(309c) Large Cemented Gibbsite Agglomerates in Alkaline Nuclear Waste at the Hanford Site and the Impacts to Remediation
AIChE Annual Meeting
2019
2019 AIChE Annual Meeting
Nuclear Engineering Division
Advances in Nuclear and Hazardous Waste Processing and Disposal
Tuesday, November 12, 2019 - 1:12pm to 1:33pm
Jet-sluicing has been the primary method of moving nuclear waste sludge between storage tanks at sites such as Hanford in the United States. Recent experience at an area of Hanford comprising twelve, 530,000-gallon underground tanks (C Farm), with waste that had aged in place for decades, showed that jet sluicing left a small heel of waste in the tanks.

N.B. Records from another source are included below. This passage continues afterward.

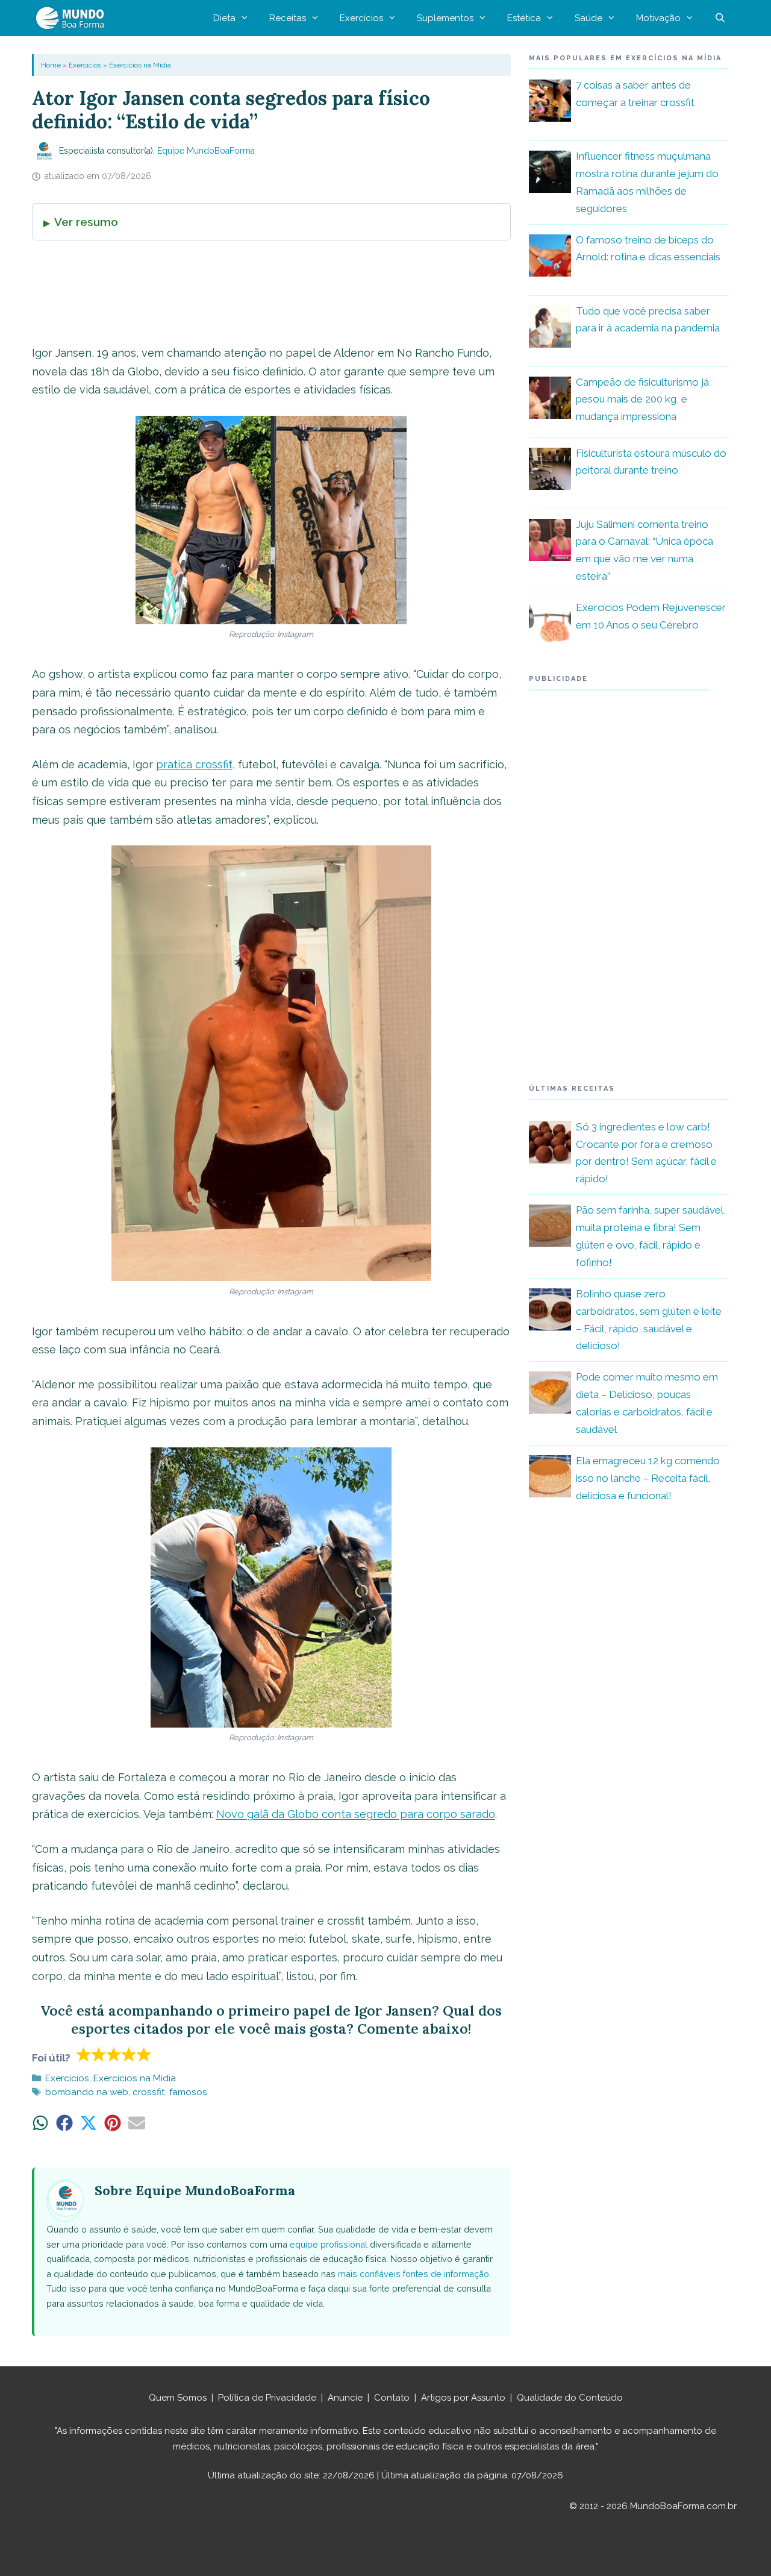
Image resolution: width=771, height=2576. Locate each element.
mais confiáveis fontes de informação (413, 2274)
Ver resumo (86, 221)
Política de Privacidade (267, 2397)
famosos (188, 2092)
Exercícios (361, 18)
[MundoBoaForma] (73, 18)
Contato (392, 2397)
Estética (524, 18)
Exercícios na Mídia (140, 65)
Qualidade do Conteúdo (570, 2397)
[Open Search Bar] (720, 18)
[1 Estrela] (84, 2054)
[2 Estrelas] (99, 2054)
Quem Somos (178, 2397)
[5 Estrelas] (144, 2054)
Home (51, 65)
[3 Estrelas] (114, 2054)
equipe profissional (328, 2244)
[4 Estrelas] (129, 2054)
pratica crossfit (194, 764)
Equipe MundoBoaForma (206, 150)
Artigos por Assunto (463, 2397)
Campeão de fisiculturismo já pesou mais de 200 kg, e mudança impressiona (642, 399)
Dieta (224, 18)
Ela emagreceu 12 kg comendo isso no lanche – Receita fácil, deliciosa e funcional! (648, 1478)
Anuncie (345, 2397)
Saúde (588, 18)
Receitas (287, 18)
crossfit (149, 2092)
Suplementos (445, 18)
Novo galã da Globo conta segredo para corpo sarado (355, 1814)
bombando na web (86, 2092)
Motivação (658, 18)
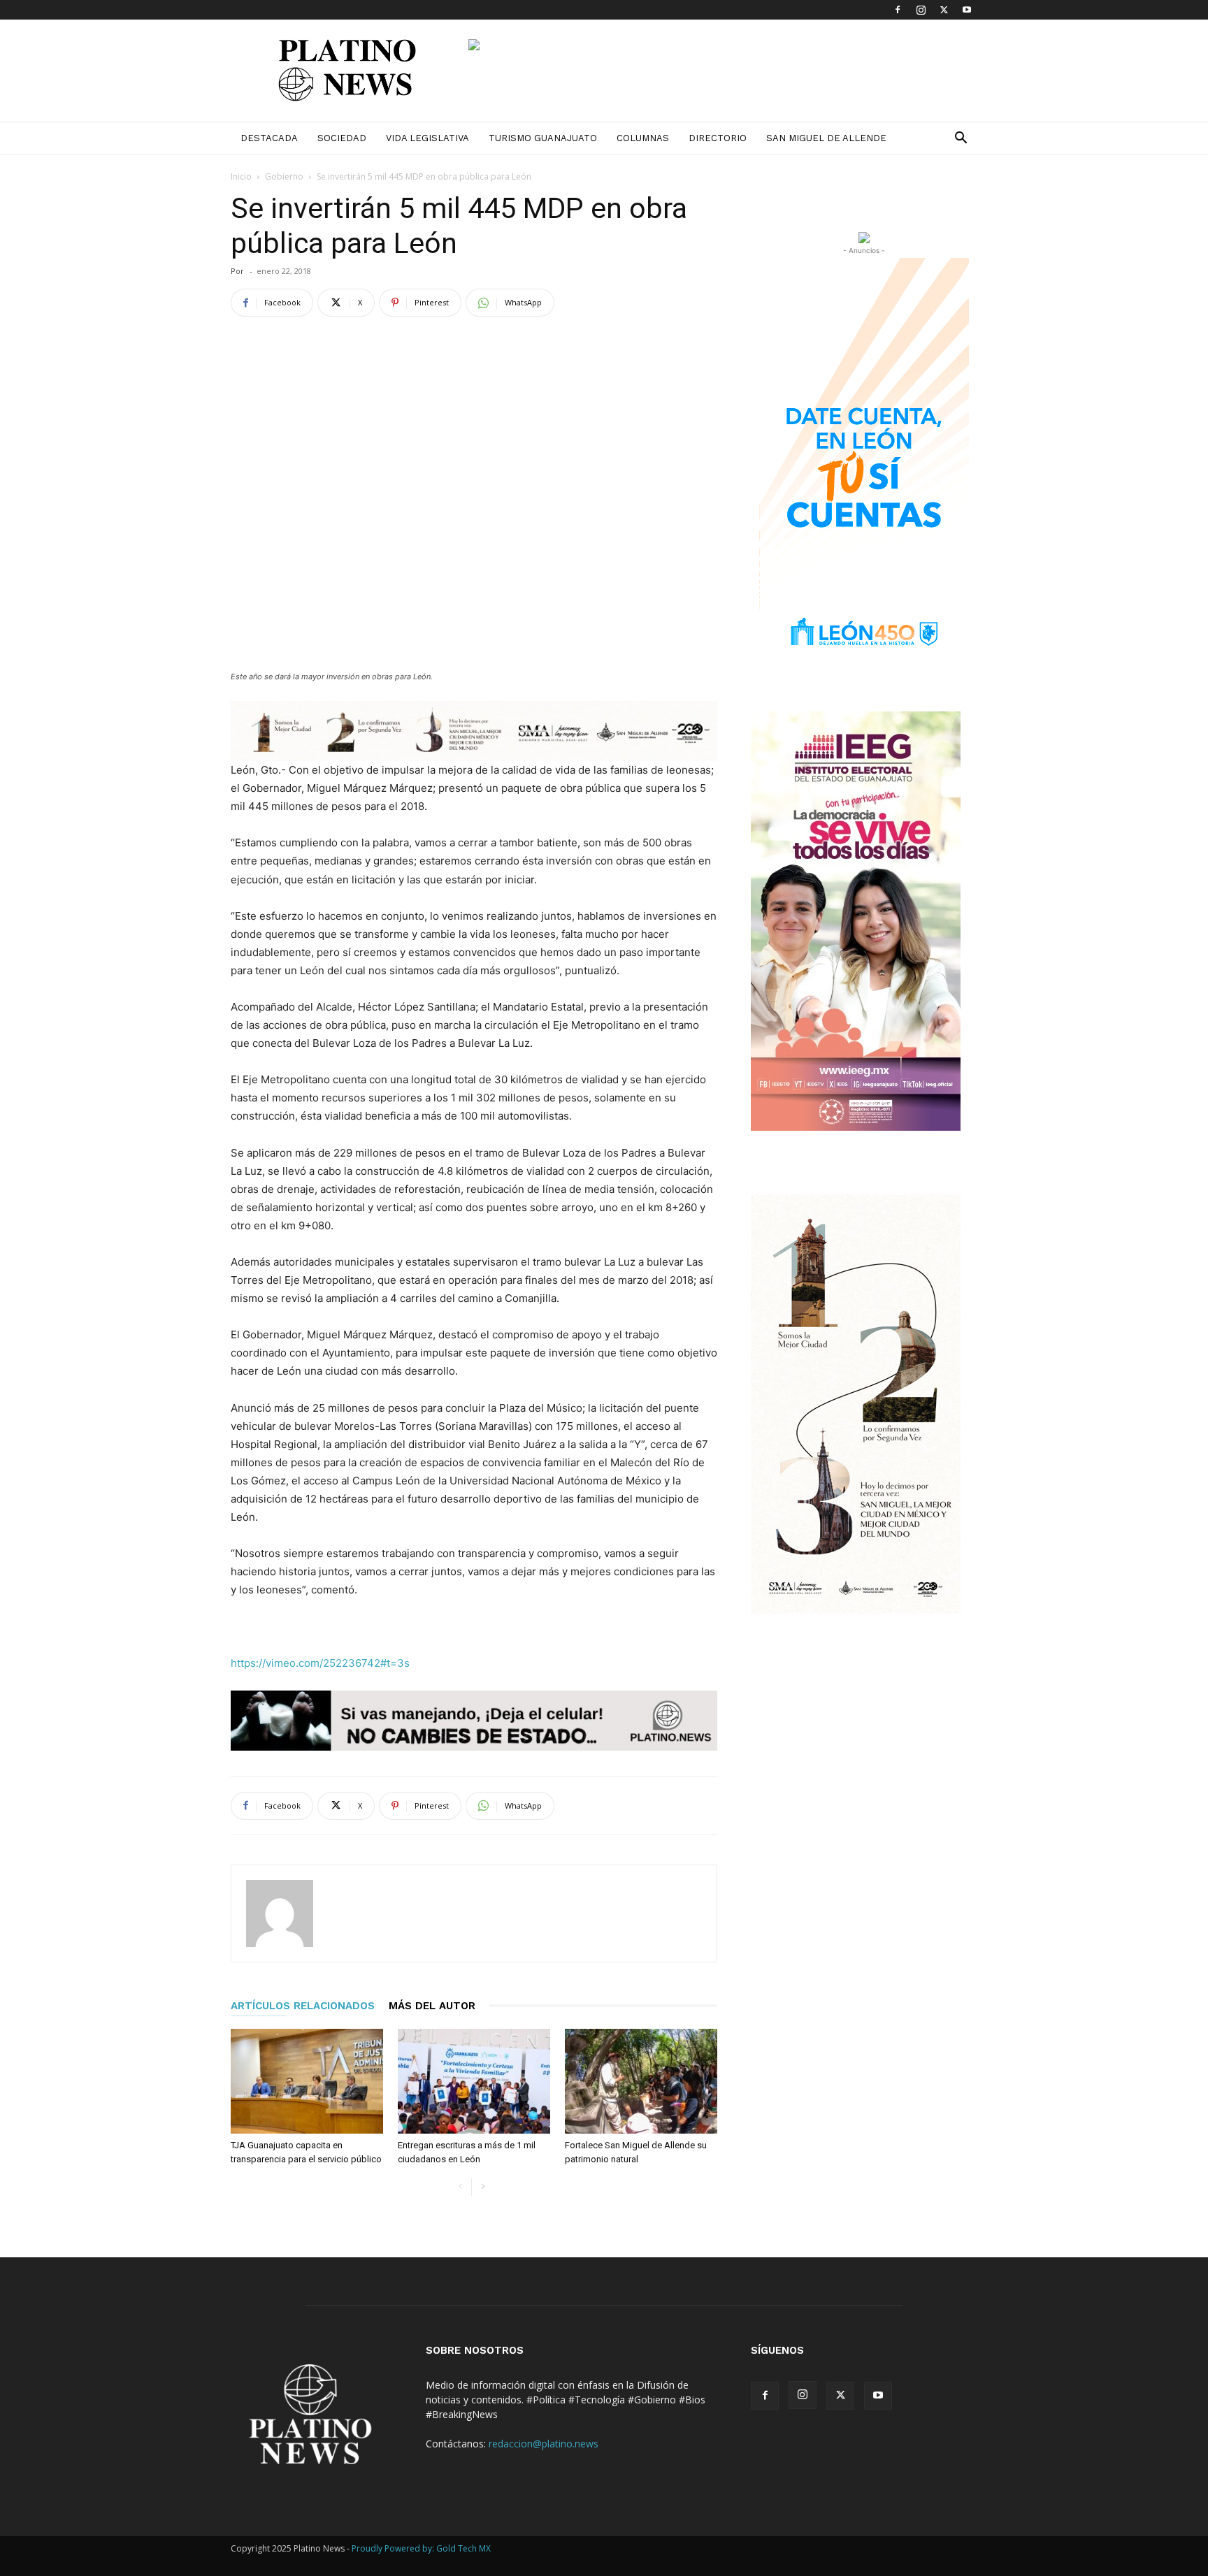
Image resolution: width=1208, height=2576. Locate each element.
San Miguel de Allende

This study sought to determine why this material was left behind, focusing on Hanford tank 241-C-109. The waste heel in this tank was sampled and then analyzed by X-ray diffraction and scanning electron microscopy (SEM) with energy dispersive spectroscopy. Large gibbsite [Al(OH)3] particles were found to be the major component in the waste heel. Individual, primary gibbsite particles were to 20 to 100 microns in diameter but were cemented together to form agglomerates as big as seven centimeters in diameter that were difficult to crush with a laboratory mortar and pestle. SEM showed that either amorphous aluminum hydroxide or gibbsite itself was the cementing agent. While large cemented gibbsite nodules have been reported in acid soils in nature, this study shows that similarly large gibbsite agglomerates can form in alkaline environments when aged for sufficiently long time, here for over 40 years prior to waste retrieval. Fluid dynamics calculations indicate that these cemented particles would be difficult to mobilize with standard jet slurry technologies. Even if successfully mobilized, the particles would be difficult to keep suspended and would not fit into transfer lines that are commonly 5-cm pipe diameter. Thus, these large gibbsite particles explain some of the difficulty in suspending aged alkaline nuclear waste with standard sluicing technologies.